Text passage
:::
I’ve got quite mixed feelings about background music in pubs. (I exempt music sessions and singarounds, which are about making music rather than having it in the background, and which don’t invite an audience: if you’re listening, the chances are you’re also playing or singing.) The only kind I can’t stand is the kind that’s too loud to hear yourself speak; I don’t even like that kind of volume in a club for as long as I’m not actually dancing, and in a venue where you can’t dance it seems downright perverse. I’m not crazy about piped music, or amplified live music for that matter, where it’s loud enough to be intrusive; too much of that and you start hankering after silence. But relatively quiet music can make a good backdrop to a drink and a chat.

The big exception to the rule about intrusively loud music is the jukebox, which I appreciate at more or less any volume. Really, the jukebox is commodity capitalism in musical form: it delivers music in discrete packages, each of which can be purchased for the same fee, and by doing so it generates both demand and competition: if you don’t like what someone else has put on, put your hand in your pocket and buy your own choice. All the same, there’s something liberating – empowering, even – about being able to turn your desire for music so quickly and easily into effective demand: a good jukebox lets you dredge up the song that’s going through your head, be it a B-side or a buried album track, and fill the room with it almost instantaneously. It’s not a million miles away from the buzz of singing a new song at a singaround – although obviously in that case there’s more effort involved, and no money changing hands.

Anyway, here are some songs I’ve filled rooms with in the past and hopefully will do again.

Van Morrison, “Astral Weeks”
“Where immobile steel rims crack, And the ditch in the back roads stop…” What’s it mean? What’s he going on about? Half a minute later it doesn’t matter. Bliss.

the Rolling Stones, “You can’t always get what you want”
For a long time I couldn’t pass the Crescent in Salford without going in, and I couldn’t go in without putting this on the jukebox. (To be fair, I only went down that street about once a week.) “I went down to the demonstration, To get my fair share of abuse…” Them weret’ days.

Wizzard, “See my baby jive”
The greatest single ever released. If it doesn’t lift your mood a bit you may be dead.
:::
Excerpted records
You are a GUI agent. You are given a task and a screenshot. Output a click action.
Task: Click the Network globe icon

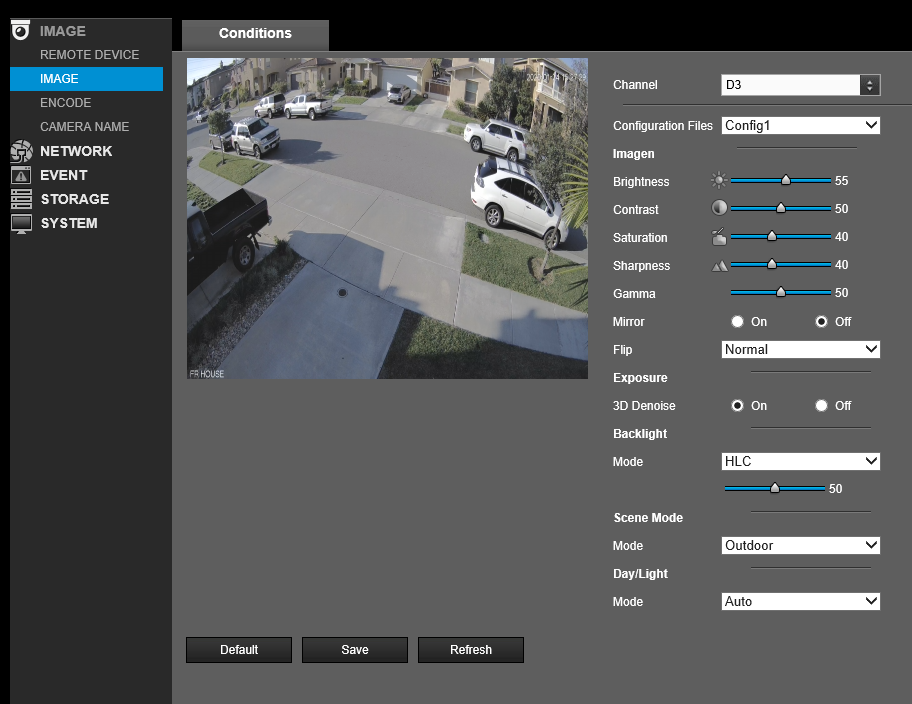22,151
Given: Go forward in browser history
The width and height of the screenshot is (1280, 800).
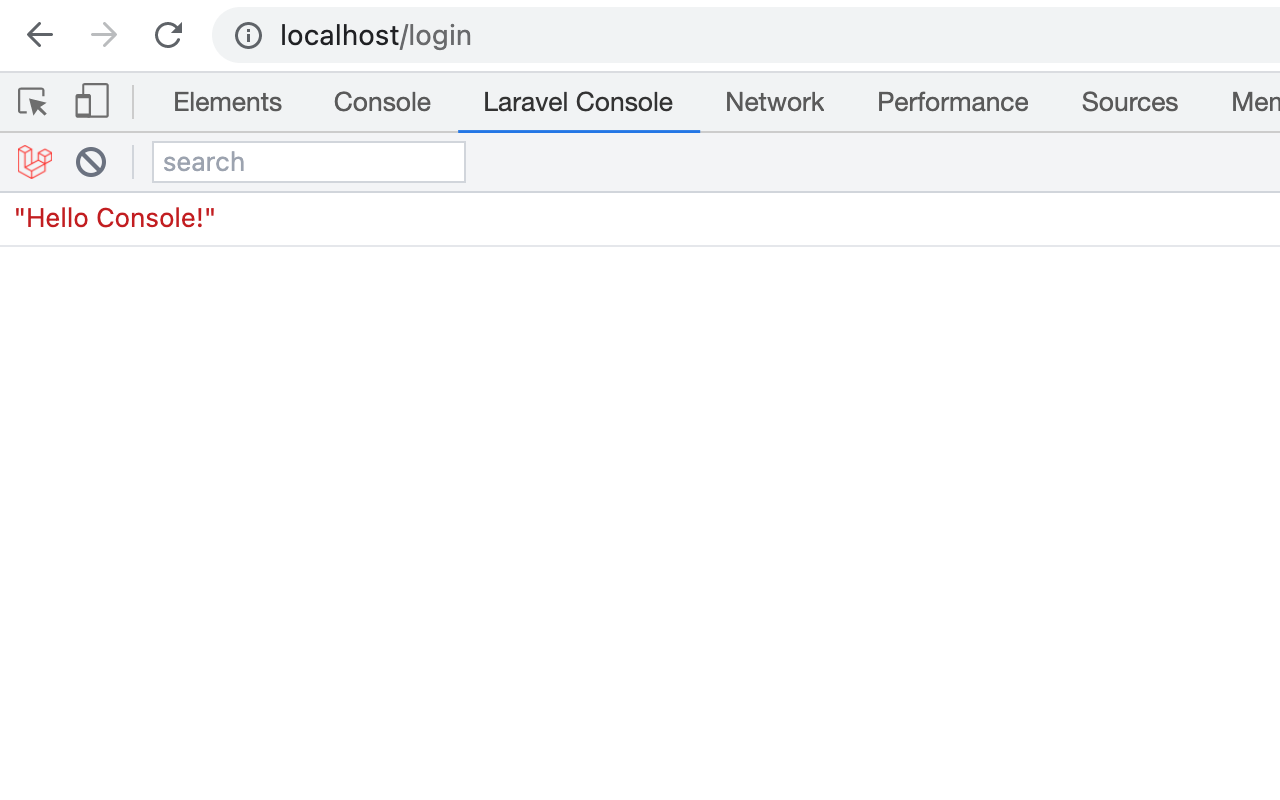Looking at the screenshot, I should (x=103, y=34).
:::
Work to do
• A. Output the records verbatim, starting with the line that contains "Given: Go forward in browser history" and going on through the last line of the records, leaving out the pictures.
• B. Carry on the piece about background music and jukeboxes in pubs, starting after the last sentence shown.
These records have no connection to the piece about music in pubs.

Solved problems
• A.
Given: Go forward in browser history
The width and height of the screenshot is (1280, 800).
Looking at the screenshot, I should (x=103, y=34).

• B.
Radiohead, “Paranoid android”
Sometimes it’s not about lifting the mood. “From a great height… From a great height…”

Mott the Hoople, “All the young dudes”
This single had almost mythical status when I was growing up, largely because nobody I knew had a copy. If you ever found it on a jukebox, what a song. My friends and I were fascinated by the spoken passage that you can just make out in the fade – “I’ve wanted to do this for years… There you go!

David Bowie, “Sound and vision”
I think we don’t always hear how weird this single is. It sounds as if the elements of a pop song have been shuffled and then put back together; they’re all there but nothing fits properly. It’s only let down by patches of downright ineptitude – he should have got rid of that saxophonist.

the Phantom Band, “Throwing bones”
Today on this programme you will hear gospel, and rhythm and blues, and jazz. And folk, and angsty singer-songwriter introspection, and quite a lot of Krautrock. And Scottish accents.

the Pet Shop Boys, “Left to my own devices”
There had to be some Pet Shop Boys (at least, when I’m in a pub there often is). “Being boring” and the wonderful “What have I done to deserve this” were strong contenders, but this won out – the eight-minute album version, of course. (You may detect a theme emerging here. By my reckoning these eight tracks come in at 47 minutes.) Strings by Trevor Horn, rap by Neil Tennant:
I was faced with a choice at a difficult age
Would I write a book, or should I take to the stage?
But in the back of my head I heard distant feet:
Che Guevara and Debussy to a disco beat.

You can’t say fairer than that.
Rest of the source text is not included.